Nine Sutter Health Hospitals Honored for Reducing C-Sections
California Health and Human Services award recognizes hospitals meeting national goal
SACRAMENTO, Calif. —Sutter Health hospitals, which have among the lowest cesarean section (C-section) rates in California, were recognized by the California Health and Human Services Department (CHHS) for reducing cesarean births for first-time moms with low-risk pregnancies. Nine hospitals at the not-for-profit health care network were named to the state’s 2017 Hospital C-section Honor Roll.
The agency announced the honor roll recognition on behalf of Smart Care California, a coalition of public and private health care purchasers that collectively cover 16 million people statewide—or 40 percent of all Californians.
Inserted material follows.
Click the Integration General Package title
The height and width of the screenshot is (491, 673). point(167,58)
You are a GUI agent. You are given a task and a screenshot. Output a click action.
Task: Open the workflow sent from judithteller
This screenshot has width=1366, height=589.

The following Sutter Health hospitals were named to the 2017 Hospital C-section Honor Roll for the second consecutive year:
- Alta Bates Summit Medical Center, Berkeley, Calif.
- Eden Medical Center, Castro Valley, Calif.
- Sutter Davis Hospital
- Sutter Lakeside Hospital
- Sutter Maternity & Surgery Center of Santa Cruz
- Sutter Medical Center, Sacramento
- Sutter Roseville Medical Center
- Sutter Santa Rosa Regional Hospital
- Sutter Solano Medical Center
“Over the last decade, Sutter Health has developed and implemented many programs to improve the care and safety of mothers and babies through pregnancy, labor and delivery,” said Sutter Health Chief Medical Officer Stephen Lockhart, M.D., Ph.D. “We’ve worked hard to enhance quality and safety at our hospitals to ensure we have among the lowest C-section rates in California—so it’s especially gratifying to receive recognition for leadership in this area.”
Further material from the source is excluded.